How do I get host to write output while kernels execute on device?

I am using pthreads to execute the same kernel on two C870s, but have allocated one thread to handle the writing to file of the results every timestep. I am using semaphores as a barrier for this, blocking the threads from proceeding until results have been written to file on the host, but I think there is a more elegant solution to this.

At the moment the code looks like this

[codebox]//each thread performs calculations for timestep i

//each thread cuMemcpys results in each device memory to host memory

//semaphores to block each process until all results gathered

//thread 0 writes result to file

//semaphores

//next time step i+1 calculations[/codebox]

Is there a way I can have the host printing results from time step i to file at the same time that GPUs are executing the kernels for timestep i+1, rather than waiting for the host to write the results from timestep i before executing the kernels for timestep i+1?

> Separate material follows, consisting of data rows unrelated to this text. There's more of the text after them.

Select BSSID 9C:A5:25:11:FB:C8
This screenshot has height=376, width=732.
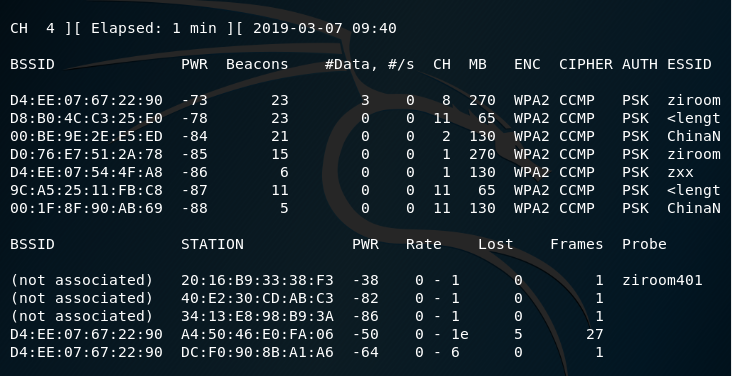86,191
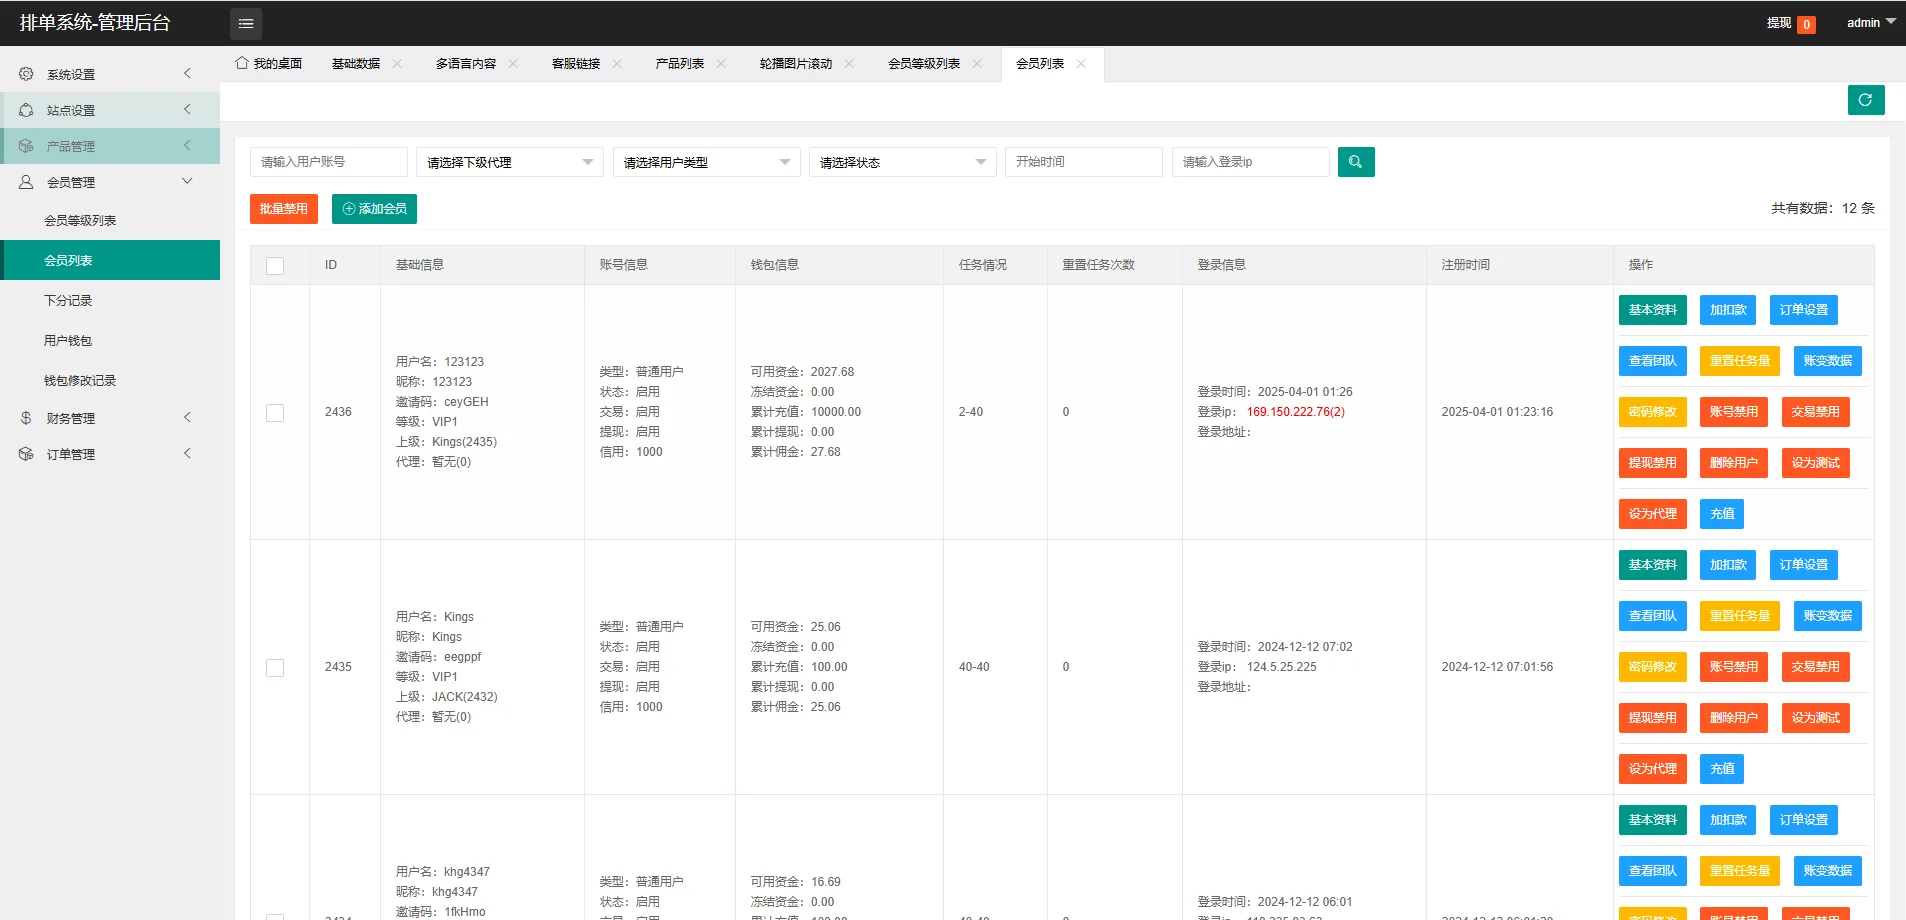Check the row checkbox for user Kings
The image size is (1906, 920).
coord(275,667)
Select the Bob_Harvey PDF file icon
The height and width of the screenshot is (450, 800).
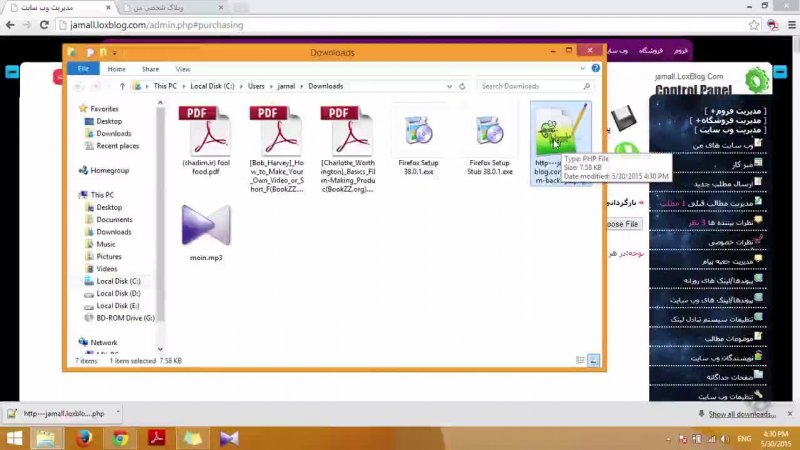click(276, 132)
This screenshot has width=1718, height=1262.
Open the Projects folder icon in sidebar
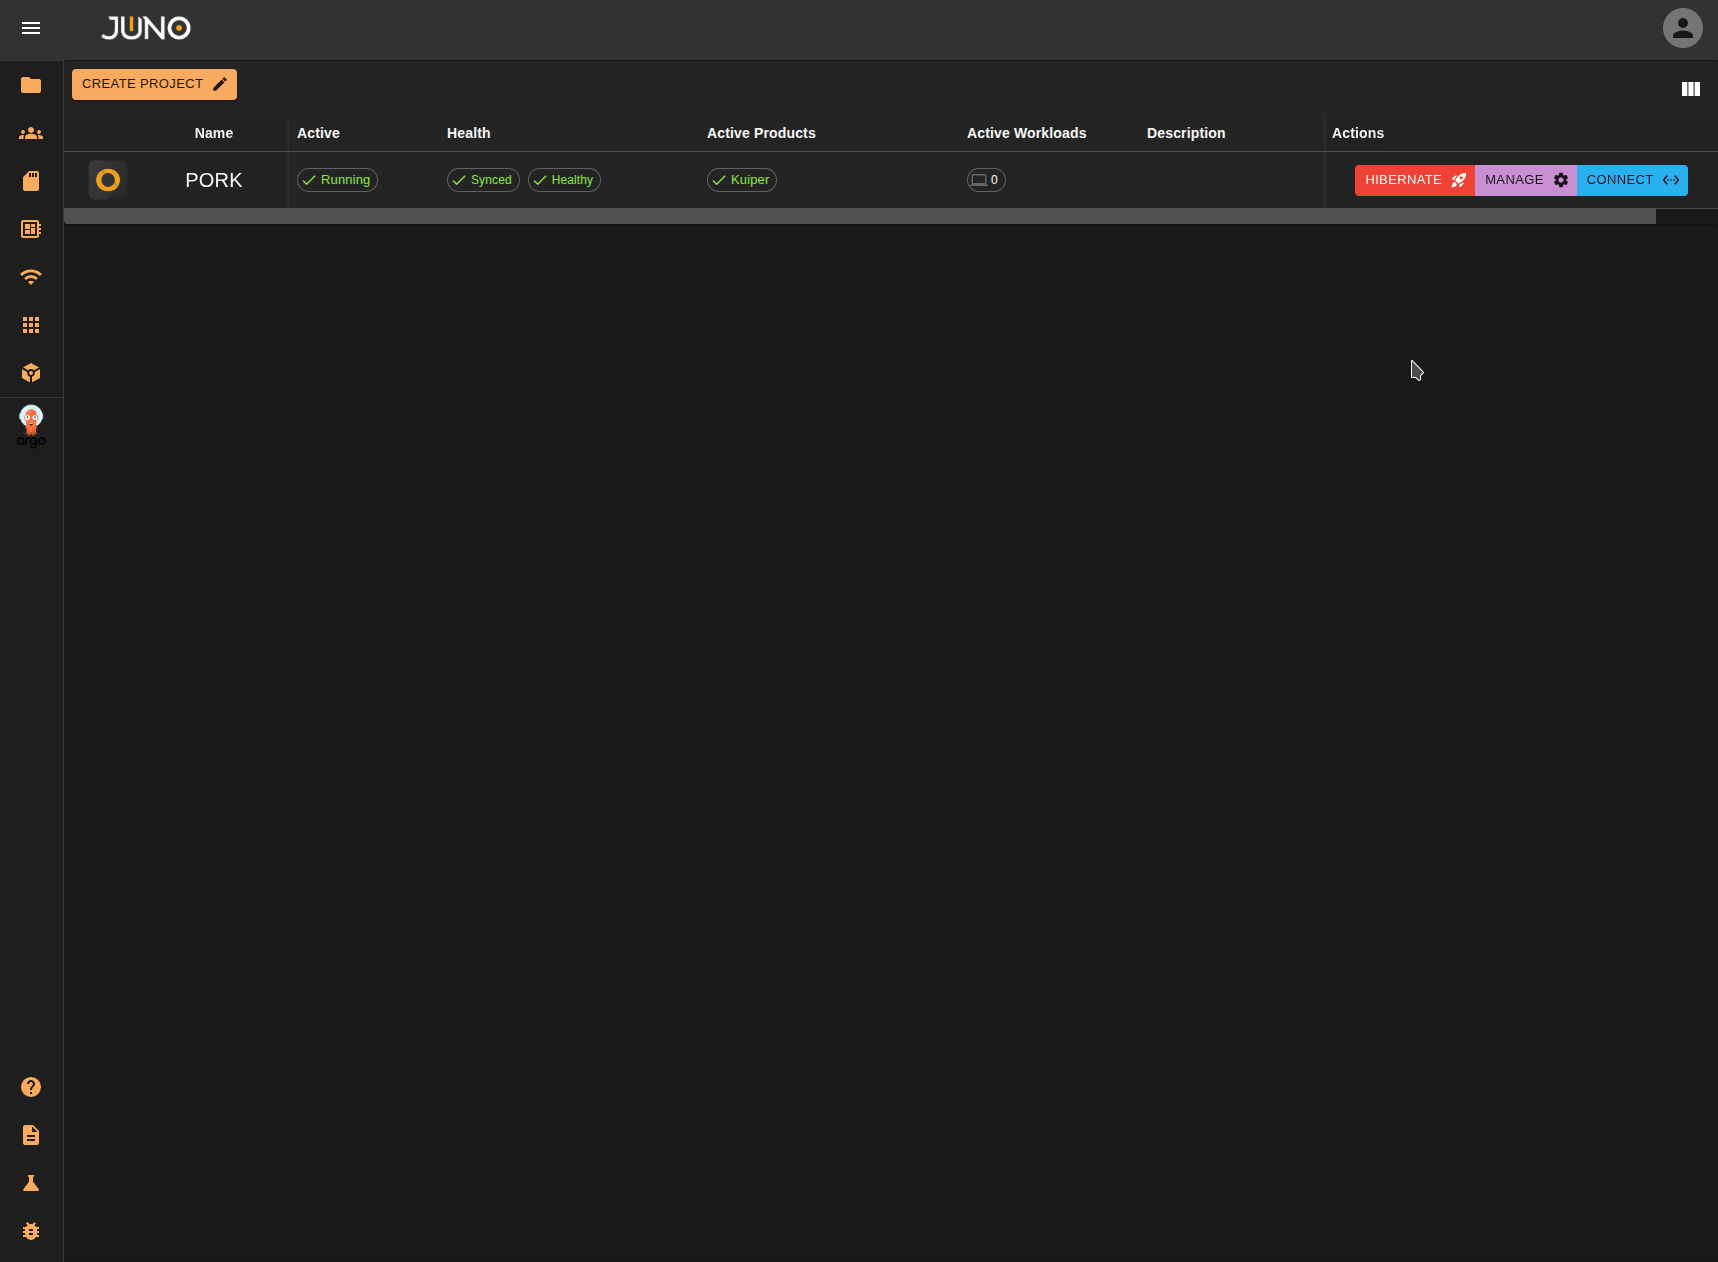(31, 85)
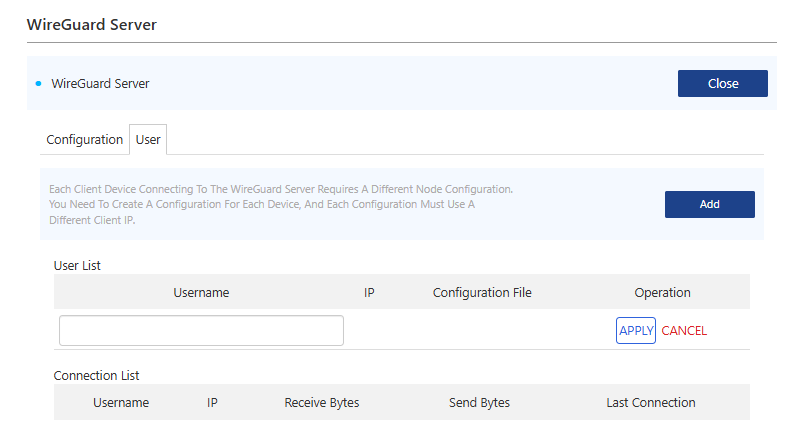Click the Connection List section label
Viewport: 807px width, 447px height.
click(x=96, y=376)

Just a guess, but what about a third thread, that writes the data from the memory to file and blocks the two executing threads before copying the data of the next step back to the host?

A run of this would somehow look like:

Thread1		 Thread2		 Thread3

Launch Kernel   Launch kernel   

for i		   for i		   

								

Wait for		wait for		

data written	data written	

								

copy data	   copy data	   

back to host	back to host	

								

sync threads	sync threads	

								

launch						  

thread 3						

								

launch kernel   launch kernel   write data

for i+1		 for i+1		 from memory				   

								to file

wait for		wait for					

data written	data written						

							

								

								signal data

								written to disk

							

copy data	   copy data

back to host	back to host			   

							

...

Yeah, that’s what I was thinking of doing.

IMO no need for third thread here.

Just leave 2 threads (each thread manages his own device). The code then has to be as follows:

void threadfn()

{

  int i = init_i;

while( more-work-to-do ) {

	launch_kernel( i );

	if( i > init_i ) report_progress( i-1 );

	wait_for_completion(); // i.e. cudaThreadSynchronize()

	i++;

  };

report_progress( i - 1 );

}

report_progress() should do all progress reporting as needed. You’ll probably need to add some critical section to it to avoid having this function to be called in two threads simultaneously.

I implemented a 3 pthread solution, with a pthread_barrier_t at the start of the timeloop for each thread, with threads 0 and 1 executing device code on separate GPUs and writing results from timestep T to host memory, and thread 2 writing that data in host memory from timestep T into a paraview file while the GPUs execute timestep T+1. Times? Before = 221 seconds. After = 151 seconds.

The moral of the story is to know and love pthreads.